It might be more useful, for the courts and the people, if Donald Trump’s guerrilla legal squads could identify who precisely is behind the supposed conspiracy to “steal” the presidential election. Mr Trump’s personal lawyer, Rudi Giuliani, claims it is “the Democrats”, which is at least more specific than the president’s “they” or the Trump campaign’s “the left”. If Mr Trump really wants his various inconsistent suits to end up at the Supreme Court he will have to do better than that.
Some other questions also arise. Where is the evidence of anyone “dumping” thousands of votes anywhere? The more obvious reason why the voting tallies fluctuate is because of the size of mail-in and absentee ballots, and in which order they are counted. In some places, such as Ohio, they were counted earlier than in other states, such as Pennsylvania. The counting rooms are full of media and party observers. There are cameras in the room. The officials are working their hardest, and they are not so very different people to the ones who totted up Mr Trump’s victory in 2016. There has not been a single claim of illegal or forged ballots. It is, as the president might say, a hoax. He will look especially foolish if late-counted ballots, maybe from military personnel abroad, finally tip the balance his way in a swing state. Presumably, the lawsuits will be quietly dropped.

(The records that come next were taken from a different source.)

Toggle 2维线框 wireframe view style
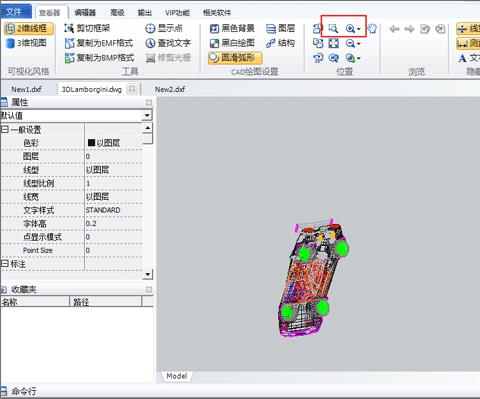Screen dimensions: 480x399 [29, 28]
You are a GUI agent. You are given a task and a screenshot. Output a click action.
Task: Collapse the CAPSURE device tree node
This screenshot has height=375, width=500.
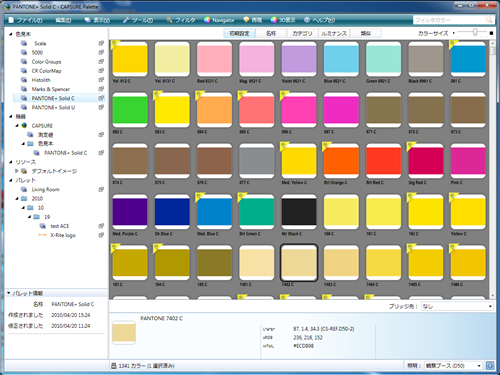(17, 126)
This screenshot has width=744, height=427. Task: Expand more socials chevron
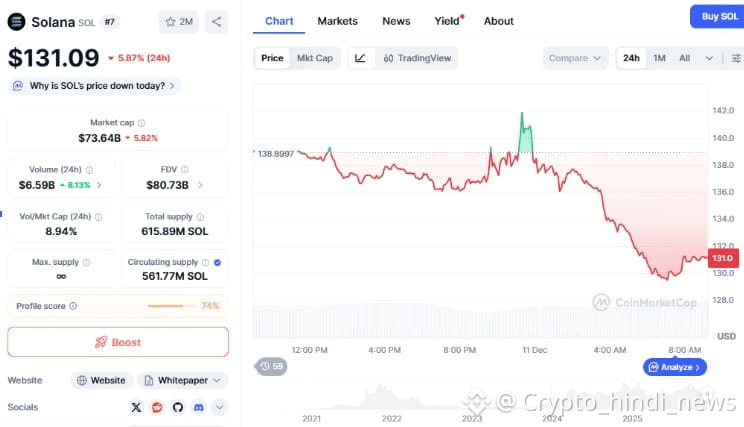(219, 407)
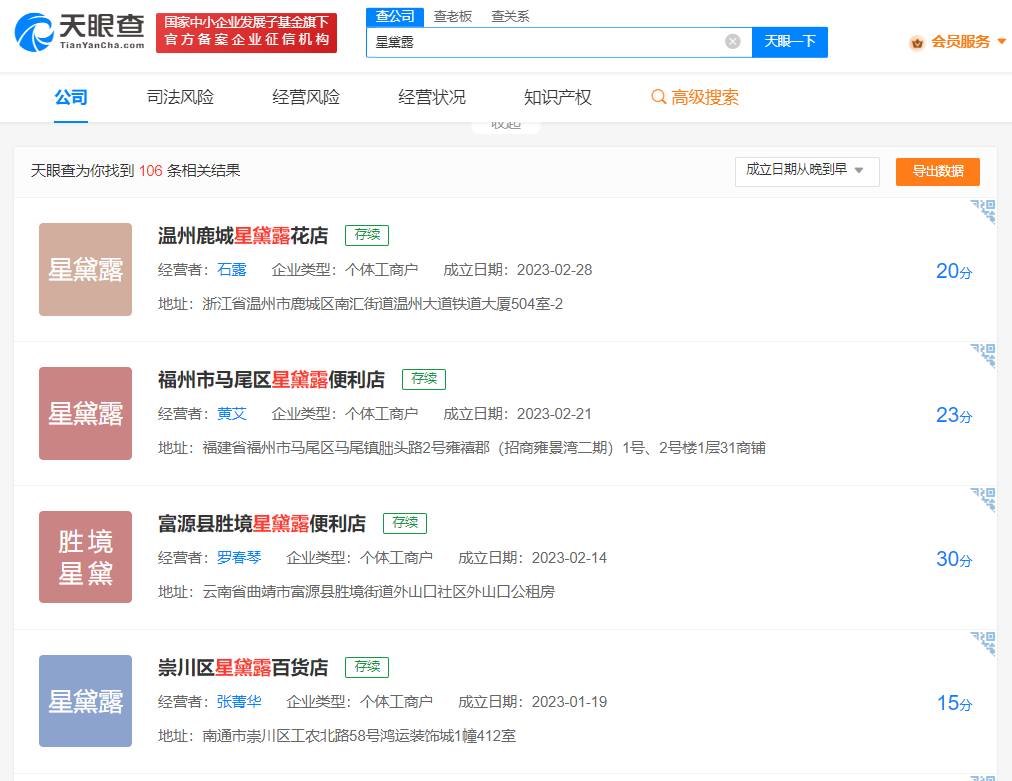Viewport: 1012px width, 781px height.
Task: Click the member services crown icon
Action: (916, 42)
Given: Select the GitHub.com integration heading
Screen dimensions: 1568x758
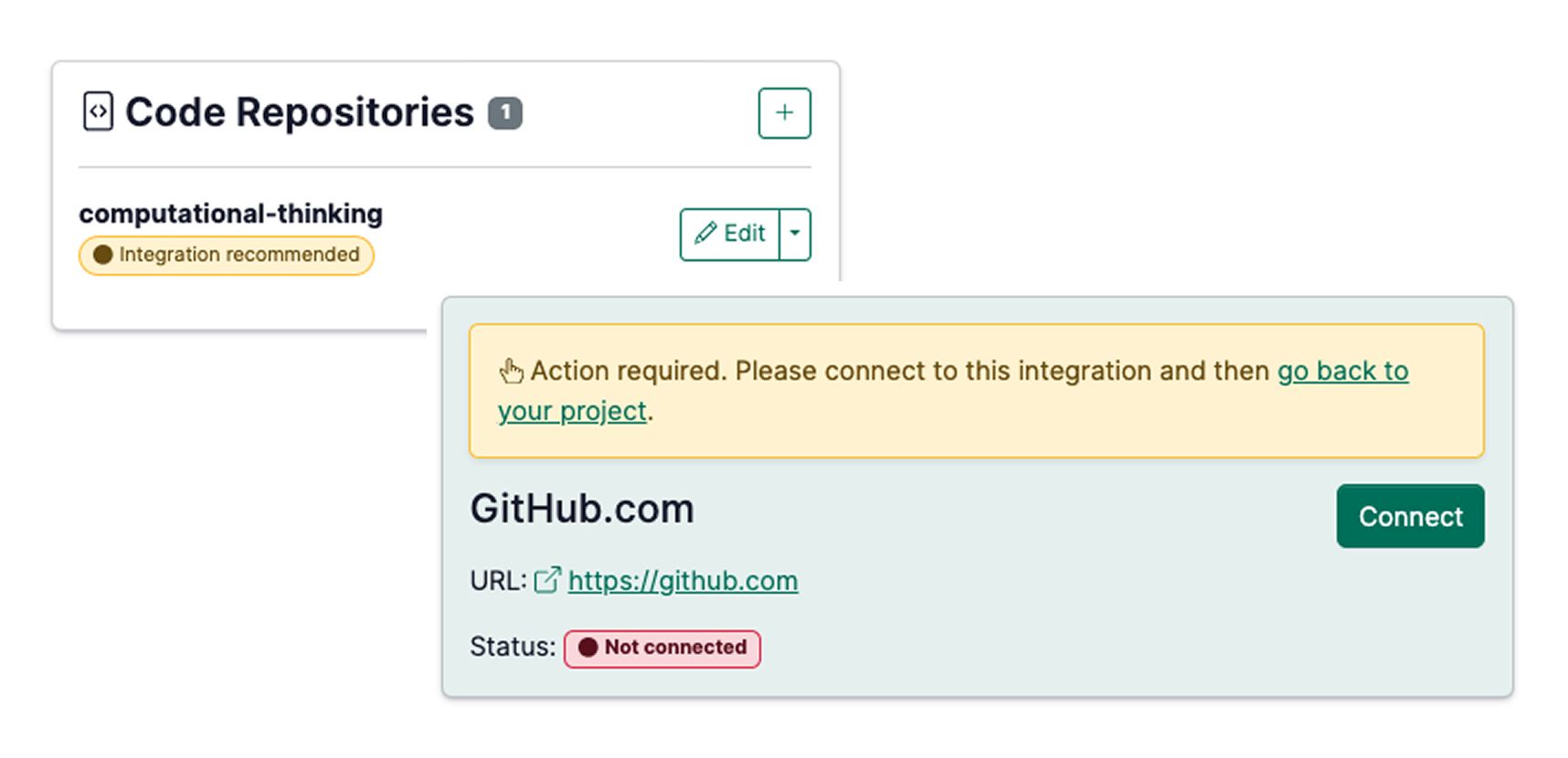Looking at the screenshot, I should tap(582, 508).

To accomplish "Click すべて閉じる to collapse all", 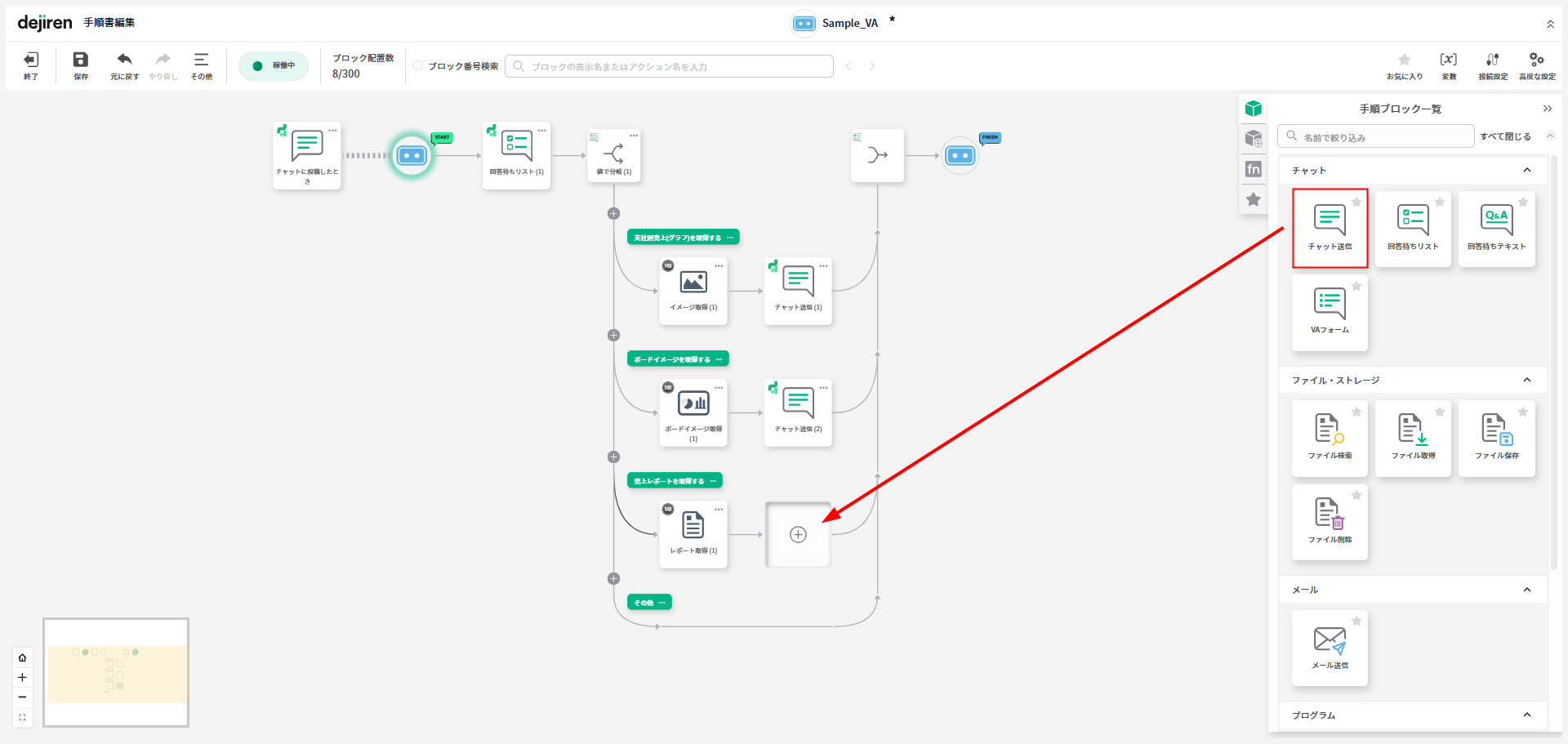I will pos(1505,136).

The recourse to the lawyers is standard Trump practice, and sometimes served him well in business. On this occasion it looks desperate. One of the worst insults in the Trump lexicon is “loser”, or, more usually “losers!”, and he has already said, at his rallies “can you imagine losing to this guy?” referring to Joe Biden. Naturally, coming second to “Sleepy Joe” holds an even greater horror. Given the failure to stop the counts, soon Mr Trump will likely have little left to rely on other than, ironically enough, fabricating fraud.
All that said, the Trump campaign has every right to test the law and to request recounts where there is a genuinely tight contest. That is what happened in 2000, in the George W Bush/Al Gore contest, and was considered when Richard Nixon suspected irregularities in Chicago when Jack Kennedy beat him narrowly in 1960. America can cope with tight elections and survive them. It can also usually manage a peaceful transfer of power when an incumbent president loses. President George HW Bush’s speech of concession to Bill Clinton in 1992 was the model of democratic behaviour: no one expects a self-confessed sore loser such as President Trump to follow suit, alas.
Even if a clear, if narrow, electoral winner emerges, the litigation will drag on. What will endure for still longer will be the conspiracy theories and the festering sense of injustice felt by many Trump supporters. It will take a long time to heal.